(Extracted records Opens)

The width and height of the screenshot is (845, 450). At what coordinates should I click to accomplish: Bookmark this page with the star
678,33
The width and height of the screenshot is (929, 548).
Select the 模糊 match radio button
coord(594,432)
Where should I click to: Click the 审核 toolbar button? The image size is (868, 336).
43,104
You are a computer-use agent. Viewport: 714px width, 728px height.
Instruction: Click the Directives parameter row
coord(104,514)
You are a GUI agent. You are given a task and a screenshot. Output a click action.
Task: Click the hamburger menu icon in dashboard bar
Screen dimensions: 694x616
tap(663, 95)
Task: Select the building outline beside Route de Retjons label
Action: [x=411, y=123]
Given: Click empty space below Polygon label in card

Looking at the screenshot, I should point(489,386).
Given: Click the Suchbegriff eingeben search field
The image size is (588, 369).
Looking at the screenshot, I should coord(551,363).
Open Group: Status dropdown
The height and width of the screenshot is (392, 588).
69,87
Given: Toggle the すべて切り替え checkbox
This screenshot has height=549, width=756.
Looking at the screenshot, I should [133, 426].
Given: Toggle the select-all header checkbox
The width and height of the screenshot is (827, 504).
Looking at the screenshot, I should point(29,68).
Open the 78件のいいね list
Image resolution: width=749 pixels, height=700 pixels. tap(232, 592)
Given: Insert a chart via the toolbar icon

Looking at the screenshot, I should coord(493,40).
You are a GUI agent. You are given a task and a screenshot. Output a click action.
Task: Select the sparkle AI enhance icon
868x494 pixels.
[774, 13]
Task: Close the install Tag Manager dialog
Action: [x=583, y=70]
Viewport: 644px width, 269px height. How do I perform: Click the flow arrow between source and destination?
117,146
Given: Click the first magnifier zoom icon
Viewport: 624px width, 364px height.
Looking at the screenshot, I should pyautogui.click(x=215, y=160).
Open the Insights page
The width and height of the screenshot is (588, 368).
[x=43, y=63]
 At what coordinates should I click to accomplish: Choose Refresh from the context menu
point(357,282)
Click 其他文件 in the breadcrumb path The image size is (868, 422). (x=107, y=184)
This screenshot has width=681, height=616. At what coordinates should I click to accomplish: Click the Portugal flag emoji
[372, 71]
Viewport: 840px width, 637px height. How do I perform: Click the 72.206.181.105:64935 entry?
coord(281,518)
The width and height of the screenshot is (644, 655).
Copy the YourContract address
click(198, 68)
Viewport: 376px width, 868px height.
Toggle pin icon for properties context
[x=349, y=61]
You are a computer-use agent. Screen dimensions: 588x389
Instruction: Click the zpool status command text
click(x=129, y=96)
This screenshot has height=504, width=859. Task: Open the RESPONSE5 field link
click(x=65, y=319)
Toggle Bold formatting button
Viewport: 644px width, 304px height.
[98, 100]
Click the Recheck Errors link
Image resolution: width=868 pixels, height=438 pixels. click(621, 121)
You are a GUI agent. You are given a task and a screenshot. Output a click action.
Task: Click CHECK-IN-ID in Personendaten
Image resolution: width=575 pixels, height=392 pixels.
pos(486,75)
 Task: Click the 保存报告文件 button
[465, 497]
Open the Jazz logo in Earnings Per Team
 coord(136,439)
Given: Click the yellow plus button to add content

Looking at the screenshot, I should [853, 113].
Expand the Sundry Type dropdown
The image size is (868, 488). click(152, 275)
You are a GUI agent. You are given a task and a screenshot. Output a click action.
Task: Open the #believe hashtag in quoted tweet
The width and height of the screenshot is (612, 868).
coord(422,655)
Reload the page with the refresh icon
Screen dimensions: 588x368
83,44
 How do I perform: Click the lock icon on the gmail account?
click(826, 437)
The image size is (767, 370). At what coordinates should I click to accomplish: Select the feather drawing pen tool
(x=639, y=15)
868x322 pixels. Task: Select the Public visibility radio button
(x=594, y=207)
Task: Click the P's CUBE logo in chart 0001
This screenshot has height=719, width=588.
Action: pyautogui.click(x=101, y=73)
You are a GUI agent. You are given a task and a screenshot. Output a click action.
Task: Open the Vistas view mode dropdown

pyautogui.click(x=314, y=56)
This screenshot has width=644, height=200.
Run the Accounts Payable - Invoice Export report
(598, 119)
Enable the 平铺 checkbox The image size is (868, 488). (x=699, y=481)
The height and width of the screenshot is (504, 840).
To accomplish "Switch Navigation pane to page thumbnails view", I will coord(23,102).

(Extracted records Closes)

Look through the data above and return exactly the lines from the one that contains "This screenshot has width=644, height=200." to the one that contains "The height and width of the screenshot is (504, 840).", inclusive, with nothing else.

■ Answer space
This screenshot has width=644, height=200.
Run the Accounts Payable - Invoice Export report
(598, 119)
Enable the 平铺 checkbox The image size is (868, 488). (x=699, y=481)
The height and width of the screenshot is (504, 840).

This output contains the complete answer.